[Goal of the exercise] Pick up the write-up below on PyTorch-native support for the Spyre accelerator and extend it, starting after its final sentence.

[Selected excerpt]
We are building PyTorch-native support for the Spyre accelerator, designed from the ground up around upstream integration mechanisms. This approach is driven by several key goals:

Ecosystem-First Development:

Leveraging torch.inductor and out-of-tree extensions as the primary compilation and integration path
Minimizing custom code by building on community-maintained infrastructure
Freeing up engineering capacity to contribute hardware-specific optimizations and improvements back to the PyTorch ecosystem

Ecosystem Access and Model Coverage:

Direct access to the rapidly expanding PyTorch model ecosystem (vLLM, Hugging Face, etc.)
Faster time-to-support for new model architectures
Ability to leverage community tools, optimizations, and best practices

Sustainability and Community Collaboration:

Alignment with PyTorch standards ensures long-term compatibility as the ecosystem evolves
Opportunities to contribute improvements back to the community
Easier collaboration with external partners and customers already using PyTorch

Contributing Back: Dataflow Accelerator Enablement:

Generalizing torch.inductor pathways to work across dataflow architectures, not just Spyre-specific optimizations
Contributing an intermediate representation at the Tile level that is generic for any dataflow accelerator to use for lower-level scheduling of kernels
Ensuring our upstream contributions are designed for broad adoption, making it easier for the next dataflow accelerator to onboard

Production-Grade Performance:

Ensuring the ecosystem integration approach meets production deployment requirements
Validating that the PyTorch-native approach can deliver high performance on dataflow accelerators
Establishing CI/CD infrastructure for continuous validation and regression detection across the full stack

This approach represents a strategic investment in long-term sustainability while delivering the performance standards our users expect.

[Data shown]

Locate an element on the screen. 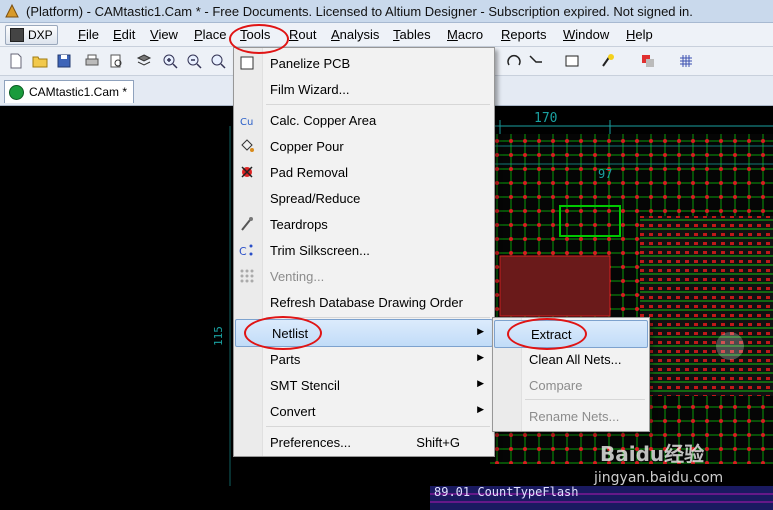  watermark-brand: Baidu经验 is located at coordinates (652, 454).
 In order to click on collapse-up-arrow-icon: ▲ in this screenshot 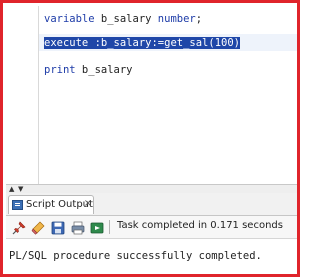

[Answer to this task]
Roadmap Overview

Our work focuses on four key pillars:

PyTorch Core Integration - Deep integration with torch.inductor, runtime mechanisms, distributed inference, and profiling
Backend Compiler - Building a robust compiler backend with KernelTile IR (KTIR) as the community-aligned intermediate representation for dataflow accelerators
vLLM Integration - Production inference support for large language models
CI/CD Infrastructure - Establishing out-of-tree CI support for the PyTorch ecosystem

We are committed to contributing generic primitives and improvements back to the PyTorch community, including OpenReg testing infrastructure and broader KTIR adoption across AI accelerators.

For detailed technical specifications and design documents, please refer to our RFCs repository.

PyTorch Core Integration

torch.inductor Integration

Our primary objective is to integrate Spyre into torch.inductor with maximal performance at the PyTorch level.

Inductor extensions for Dataflow accelerators:

Introduce tile based tensor layout representations in inductor
Multi-core work division on tiles as part of inductor passes
Scratchpad optimization for enabling dataflow accelerators
Performant multi-card inference optimization is out of scope for 1H 2026 (functional distributed inference covered separately below)

Key Metrics:

Achieve TTFT, ITL, and throughput metrics that meet production deployment requirements on single card
Priority models compiling end-to-end through torch.inductor by end of 1H 2026

torch.runtime Integration

Enable Spyre using torch built-in mechanisms to ensure minimal runtime overhead and enable eager mode execution.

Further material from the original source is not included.